Die zwei Vierachser im Gelände
Im Gelände empfiehlt es sich, in den Offroad-Modus des Getriebes zu wechseln. Das lässt höhere Motordrehzahlen zu. Gleichzeitig sind ABS und ESP auf ein Minimum reduziert und die ASR-Funktion abgeschaltet. Zusätzlich sind feine Helfer wie Längs- und Quersperre, Berganfahrhilfe, Freischaukelmodus und Lenkbremse an Bord. Selbst eine Fertigerbremse ist vorhanden und lässt sich wie andere Unterstützer per Tastschalter aktivieren. Als besonders nützlich für die 8x4-Kipper erweist sich die Lenkbremse. Bis Tempo 30 bremst sie im Gelände die kurveninneren Hinterräder bei Lenkeinschlag diskret ab. Das verkleinert den Wendekreis und schont sensible Untergründe, da der Lkw in engen Kurven weniger über die Vorderräder geschoben wird. Ein genialer Trick, den man nur bei MAN kaufen kann.
Kann der MAN TGS 35.400 mit kleinerem Motor bei der Nutzlast punkten? Auf der Waage stellt sich Ernüchterung ein. Die auf dem Papier ausgewiesenen 230 kg Gewichtsvorteil fressen die massiven AP-Achsen an Blattfedern zusammen mit der elektrischen und ferngesteuerten Meiller-Schiebeplane wieder auf. Beide TGS-Testfahrzeuge landen bei rund 14,5 t Leergewicht, was für Gleichstand bei der Nutzlast (17,5 t) sorgt. So bleibt dem D15 bestückten Vierachser nur ein Plus bei der Bodenfreiheit mit knapp 8 cm gegenüber dem TGS 35.470, dessen einfach übersetzte Hypoidachsen größere Achsdifferenziale erforderlich machen. Dieses Mehr an Bodenfreiheit lässt sich im Fall der Fälle vollständig nutzen, da die Achsen jeweils den tiefsten Punkt zwischen den Rädern bilden und den Durchgang völlig frei machen.
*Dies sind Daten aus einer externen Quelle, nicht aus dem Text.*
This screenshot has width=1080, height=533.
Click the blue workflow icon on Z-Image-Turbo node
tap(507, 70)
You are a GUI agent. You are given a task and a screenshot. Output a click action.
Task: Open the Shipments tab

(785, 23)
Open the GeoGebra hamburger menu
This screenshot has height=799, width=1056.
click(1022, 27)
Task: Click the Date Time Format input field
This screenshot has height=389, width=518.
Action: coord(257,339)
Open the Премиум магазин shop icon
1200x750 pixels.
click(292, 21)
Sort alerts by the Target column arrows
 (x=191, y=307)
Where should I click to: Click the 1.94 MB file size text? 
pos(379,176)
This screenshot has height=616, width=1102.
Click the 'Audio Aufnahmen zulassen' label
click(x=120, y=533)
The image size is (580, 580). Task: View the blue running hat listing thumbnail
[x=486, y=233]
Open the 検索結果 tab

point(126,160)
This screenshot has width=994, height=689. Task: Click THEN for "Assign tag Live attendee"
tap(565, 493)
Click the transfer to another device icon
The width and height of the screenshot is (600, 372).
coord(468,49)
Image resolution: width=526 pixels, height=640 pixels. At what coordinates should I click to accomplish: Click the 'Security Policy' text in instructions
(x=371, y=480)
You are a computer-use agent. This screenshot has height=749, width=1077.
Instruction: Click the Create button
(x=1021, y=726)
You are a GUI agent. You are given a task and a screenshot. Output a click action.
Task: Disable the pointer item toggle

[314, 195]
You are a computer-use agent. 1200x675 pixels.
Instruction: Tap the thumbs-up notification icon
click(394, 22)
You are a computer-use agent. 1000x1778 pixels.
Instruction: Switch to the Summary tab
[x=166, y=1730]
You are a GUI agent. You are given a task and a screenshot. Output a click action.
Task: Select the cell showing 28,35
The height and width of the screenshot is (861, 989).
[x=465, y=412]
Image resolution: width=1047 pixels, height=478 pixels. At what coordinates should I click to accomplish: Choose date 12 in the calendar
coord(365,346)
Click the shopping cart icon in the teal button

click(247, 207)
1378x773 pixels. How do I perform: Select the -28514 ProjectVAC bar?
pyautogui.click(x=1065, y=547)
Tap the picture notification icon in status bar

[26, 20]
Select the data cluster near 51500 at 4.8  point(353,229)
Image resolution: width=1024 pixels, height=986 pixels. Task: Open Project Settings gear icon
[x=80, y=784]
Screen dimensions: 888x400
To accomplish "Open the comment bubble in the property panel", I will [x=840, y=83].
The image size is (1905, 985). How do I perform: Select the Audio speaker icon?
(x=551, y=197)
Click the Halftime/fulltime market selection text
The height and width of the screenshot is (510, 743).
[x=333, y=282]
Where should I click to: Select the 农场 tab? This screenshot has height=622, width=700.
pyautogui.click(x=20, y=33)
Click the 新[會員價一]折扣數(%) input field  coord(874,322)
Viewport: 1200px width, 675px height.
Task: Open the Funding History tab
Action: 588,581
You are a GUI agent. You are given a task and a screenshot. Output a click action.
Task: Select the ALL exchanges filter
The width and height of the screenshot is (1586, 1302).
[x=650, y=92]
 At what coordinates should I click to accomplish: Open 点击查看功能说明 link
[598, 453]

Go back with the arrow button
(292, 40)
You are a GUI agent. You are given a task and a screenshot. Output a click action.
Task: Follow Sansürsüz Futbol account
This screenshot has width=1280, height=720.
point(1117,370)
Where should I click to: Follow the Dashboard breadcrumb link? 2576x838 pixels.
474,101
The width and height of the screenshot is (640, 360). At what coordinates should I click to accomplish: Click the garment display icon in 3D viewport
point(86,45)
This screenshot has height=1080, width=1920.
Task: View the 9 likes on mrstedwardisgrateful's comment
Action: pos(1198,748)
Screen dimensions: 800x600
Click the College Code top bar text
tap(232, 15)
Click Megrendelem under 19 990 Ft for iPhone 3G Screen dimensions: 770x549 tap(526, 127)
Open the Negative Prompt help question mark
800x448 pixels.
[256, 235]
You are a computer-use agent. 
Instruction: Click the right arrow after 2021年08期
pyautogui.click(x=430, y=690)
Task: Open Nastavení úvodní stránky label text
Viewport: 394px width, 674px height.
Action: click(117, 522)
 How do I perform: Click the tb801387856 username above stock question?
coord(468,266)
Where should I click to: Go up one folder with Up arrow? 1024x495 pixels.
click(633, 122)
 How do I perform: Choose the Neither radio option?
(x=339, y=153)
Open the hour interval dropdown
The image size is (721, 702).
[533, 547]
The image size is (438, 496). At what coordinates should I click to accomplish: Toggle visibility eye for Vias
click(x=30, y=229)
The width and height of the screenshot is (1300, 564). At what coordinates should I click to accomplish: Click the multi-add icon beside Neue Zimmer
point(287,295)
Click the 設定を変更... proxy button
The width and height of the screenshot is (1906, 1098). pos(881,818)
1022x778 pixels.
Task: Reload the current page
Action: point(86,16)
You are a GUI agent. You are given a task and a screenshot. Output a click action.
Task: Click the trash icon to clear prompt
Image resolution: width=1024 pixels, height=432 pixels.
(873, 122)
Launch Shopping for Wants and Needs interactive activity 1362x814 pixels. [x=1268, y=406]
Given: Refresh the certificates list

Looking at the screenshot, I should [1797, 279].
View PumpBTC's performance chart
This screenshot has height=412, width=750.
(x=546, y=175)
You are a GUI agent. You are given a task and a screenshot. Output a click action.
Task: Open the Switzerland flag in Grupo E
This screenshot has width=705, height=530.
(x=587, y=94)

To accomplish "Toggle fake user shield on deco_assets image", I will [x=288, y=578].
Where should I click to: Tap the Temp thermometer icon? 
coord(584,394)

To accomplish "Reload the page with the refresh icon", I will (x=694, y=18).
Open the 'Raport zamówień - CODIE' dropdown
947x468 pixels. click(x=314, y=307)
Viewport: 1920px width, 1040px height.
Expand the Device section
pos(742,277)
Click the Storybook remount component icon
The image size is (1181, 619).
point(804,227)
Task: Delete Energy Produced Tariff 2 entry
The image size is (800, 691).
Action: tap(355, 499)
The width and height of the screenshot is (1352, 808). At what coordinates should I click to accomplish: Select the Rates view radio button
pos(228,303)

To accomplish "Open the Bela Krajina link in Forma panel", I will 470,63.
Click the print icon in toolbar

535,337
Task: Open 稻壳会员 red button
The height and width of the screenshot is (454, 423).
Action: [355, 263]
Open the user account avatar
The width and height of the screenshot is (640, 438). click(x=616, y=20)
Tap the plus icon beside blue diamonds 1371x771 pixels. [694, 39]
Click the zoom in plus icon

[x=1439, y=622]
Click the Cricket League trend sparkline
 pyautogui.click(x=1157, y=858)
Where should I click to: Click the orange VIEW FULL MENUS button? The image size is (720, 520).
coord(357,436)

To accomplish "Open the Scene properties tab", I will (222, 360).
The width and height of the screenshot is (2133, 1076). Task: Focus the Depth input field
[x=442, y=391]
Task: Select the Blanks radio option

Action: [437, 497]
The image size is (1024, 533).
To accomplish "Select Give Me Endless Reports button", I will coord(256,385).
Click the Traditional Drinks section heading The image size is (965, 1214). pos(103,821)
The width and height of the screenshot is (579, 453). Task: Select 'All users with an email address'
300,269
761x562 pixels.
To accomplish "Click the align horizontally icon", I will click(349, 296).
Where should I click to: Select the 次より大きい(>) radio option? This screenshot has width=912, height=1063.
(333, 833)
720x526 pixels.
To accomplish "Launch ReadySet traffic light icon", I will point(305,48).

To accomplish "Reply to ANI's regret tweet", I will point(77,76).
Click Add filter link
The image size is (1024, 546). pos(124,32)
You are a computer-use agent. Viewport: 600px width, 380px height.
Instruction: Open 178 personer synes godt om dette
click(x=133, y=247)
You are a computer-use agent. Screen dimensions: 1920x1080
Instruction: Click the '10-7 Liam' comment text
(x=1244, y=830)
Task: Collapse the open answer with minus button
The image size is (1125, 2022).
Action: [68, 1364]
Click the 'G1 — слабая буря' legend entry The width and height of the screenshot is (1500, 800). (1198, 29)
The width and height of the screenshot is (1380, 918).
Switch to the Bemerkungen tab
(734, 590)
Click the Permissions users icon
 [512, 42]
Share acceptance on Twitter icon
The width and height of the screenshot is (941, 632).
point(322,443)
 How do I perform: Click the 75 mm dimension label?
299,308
Unsere Meinung: MAN TGS Kipper im Vergleich
Die Vierachser der neuen TGS-Generation machen eine gute Figur. Geräumige Fahrerhäuser in hochwertiger Ausstattung, komfortable Bedienung, gute Übersichtlichkeit und die vielen kleinen Finessen für den Offroad-Einsatz machen die MAN-Baulöwen zur guten Wahl. Bei hohem Nutzlastbedarf im Flachland und bei leichten Hügeln in Norddeutschland hat der kleine 9-l-Motor im 8x4-Kipper durchaus seine Chance. Aber bitte nur in der stärksten 400-PS-Version, ausschließlich im Solobetrieb und als Straßenkipper mit einfach übersetzten Hinterachsen konfiguriert. Sonst ist sein Nutzlastpotenzial schnell dahin. Geht es in die Berge oder ist auch mal ein Anhänger mitzunehmen, sollten Triebwerke mit 2.000 Nm aufwärts zum Einsatz kommen. Die 12-l-Maschinen sind zwar schwerer, marschieren dafür aber starke Steigungen souveräner und flotter hinauf. Außerdem dürften sie dem Fahrer mehr Freude bereiten und nicht so schnell über den Wechsel zur Konkurrenz nachdenken lassen.